A special thanks to TMU Interim Dean of Arts Amy Peng for hosting this Broadbent Institute event.

Ellen Meiksins Wood was one of the left’s foremost theorists on democracy and history, and often promoted the idea that democracy always has to be fought for and secured from below, never benevolently conferred from above.
The Institute founded the annual Ellen Meiksins Wood Prize & Lecture to honour Professor Wood’s legacy as an internationally renowned scholar and to bring her work to new generations of Canadians.
The Ellen Meiksins Wood Prize is given annually to an academic, labour activist or writer and recognizes outstanding contributions in political theory, social or economic history, human rights, or sociology.
Each year’s recipient also delivers the Ellen Meiksins Wood Lecture.

The 2025 Ellen Meiksins Wood Lecture was delivered by Grace Blakeley.

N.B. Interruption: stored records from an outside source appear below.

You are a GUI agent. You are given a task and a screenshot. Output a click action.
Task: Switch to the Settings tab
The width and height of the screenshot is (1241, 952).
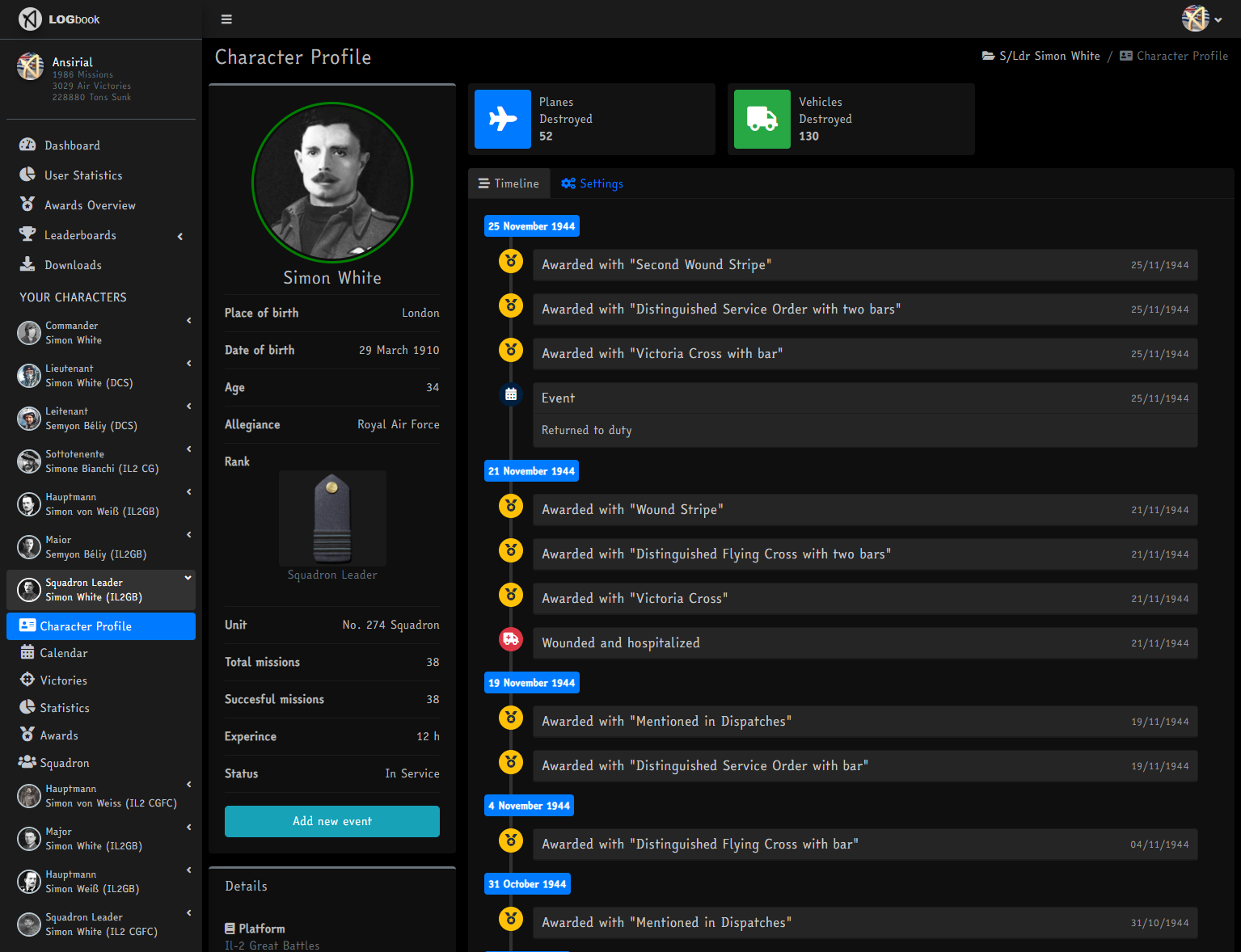click(592, 183)
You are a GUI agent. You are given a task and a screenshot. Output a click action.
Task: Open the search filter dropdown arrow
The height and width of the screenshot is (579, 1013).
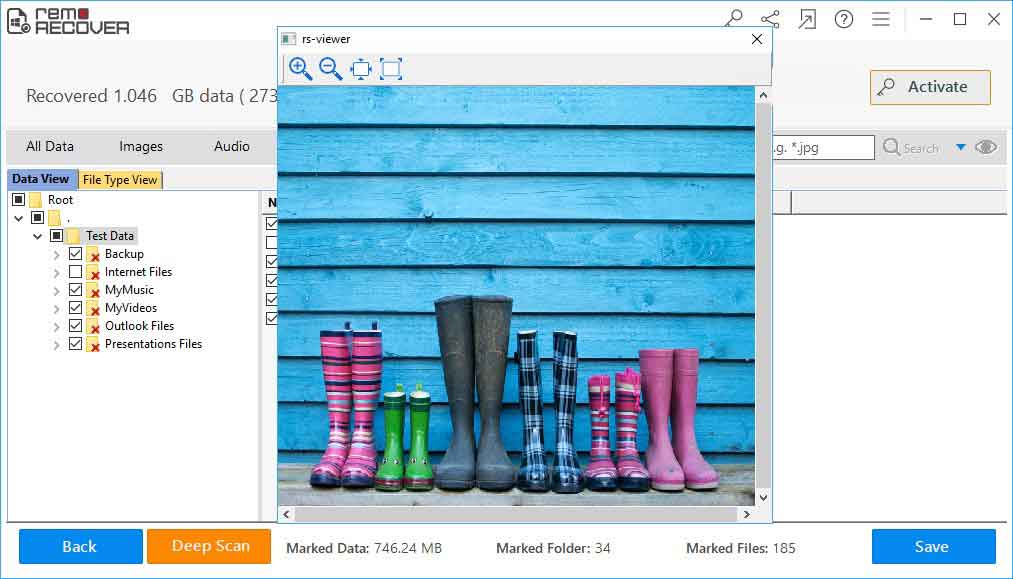click(x=962, y=147)
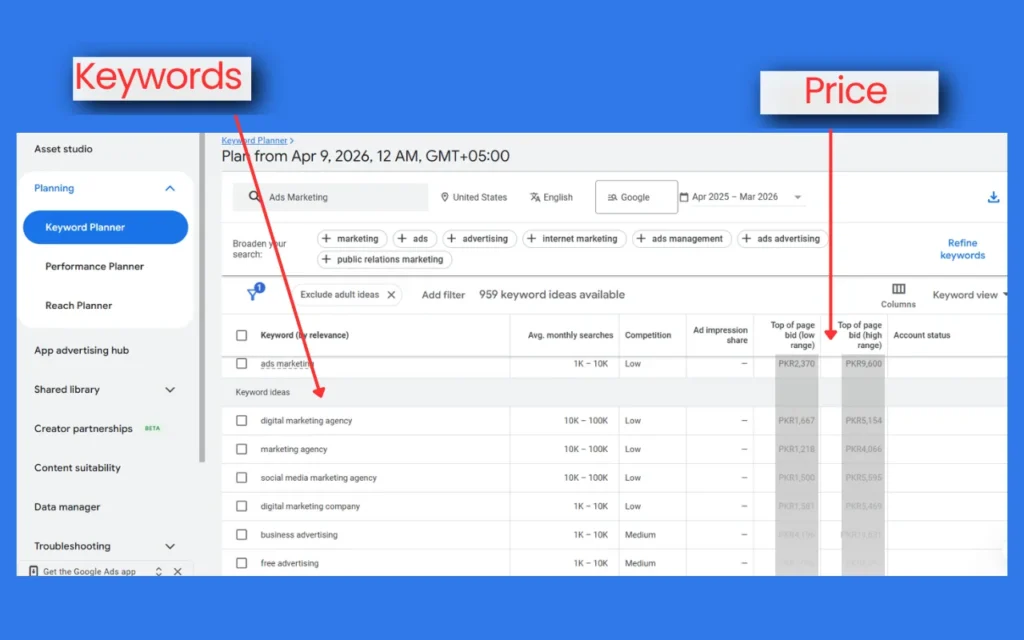Add the internet marketing suggestion chip
This screenshot has height=640, width=1024.
(x=574, y=239)
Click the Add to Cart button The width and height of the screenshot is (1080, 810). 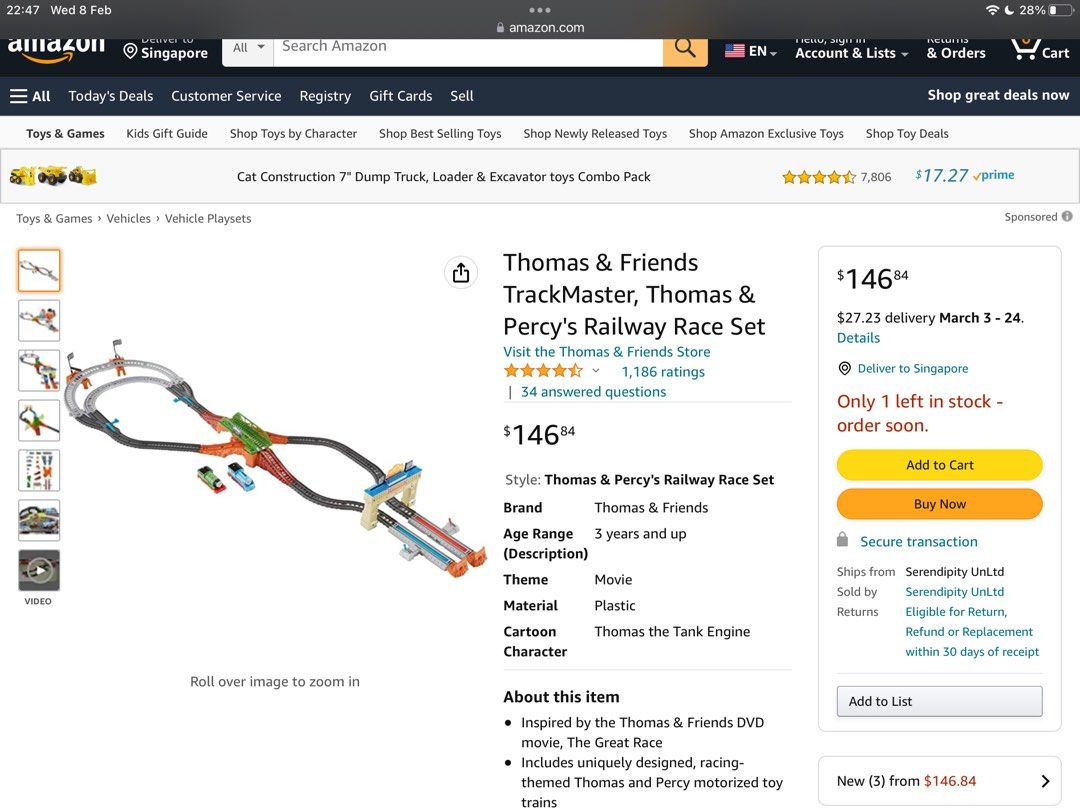(939, 465)
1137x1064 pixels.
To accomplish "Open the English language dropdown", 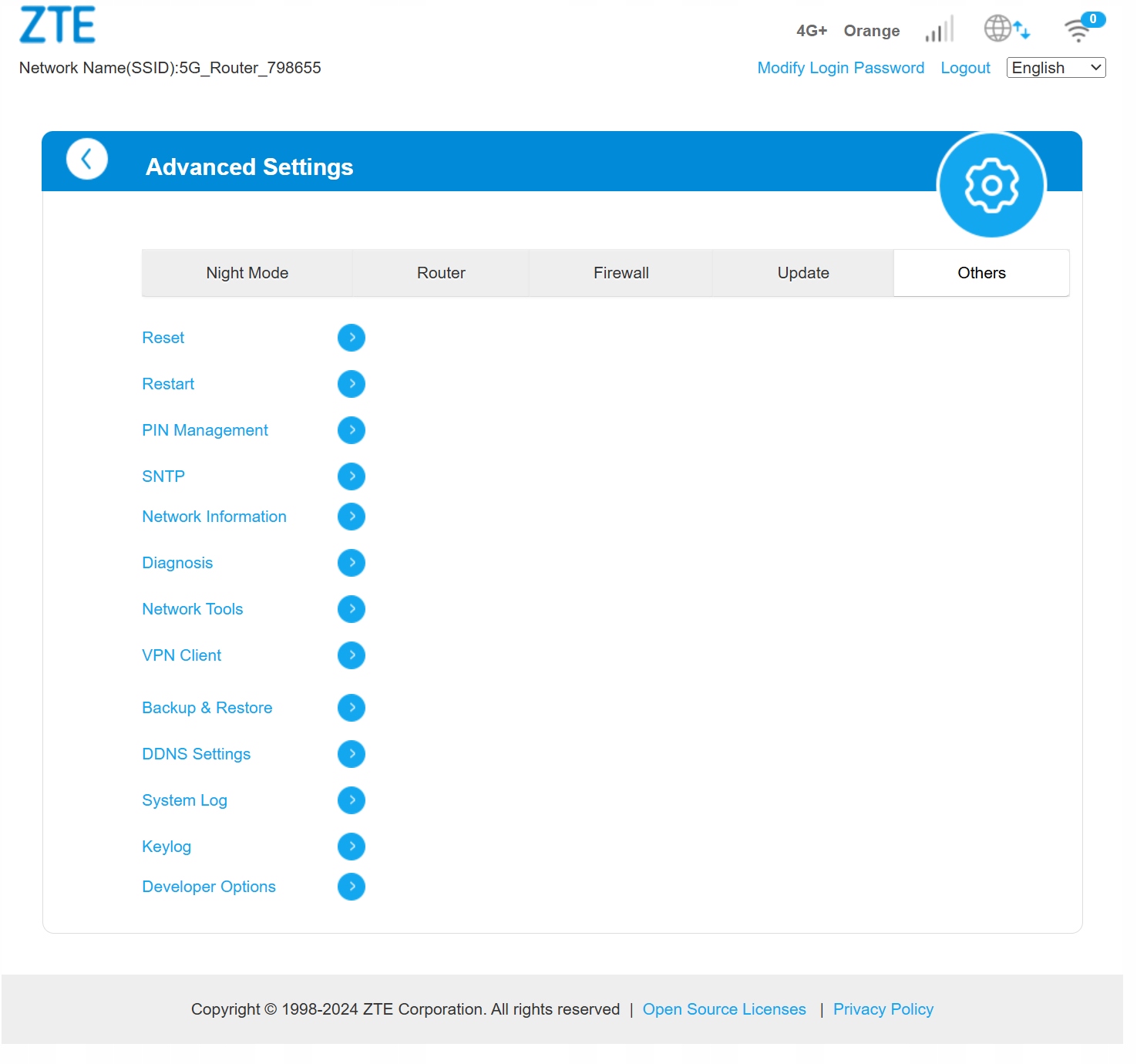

She is awarded the 2025 Ellen Meiksins Wood Prize in recognition of her critical analysis of economic systems and neoliberal capitalism that helps movements take back democratic power for the working-class.
Her lecture, entitled Genuine Democracy in an Age of Hyper-Individualism, illustrates why neoliberal capitalism has overruled democracy and why we must organize to take back democratic power for the working-class.
The lecture is a visionary take on what is needed to re-invigorate left-wing electoral politics in Canada and around the world, and is a useful tool for Canadian progressives in finding our approach to face today’s political challenges through organizing.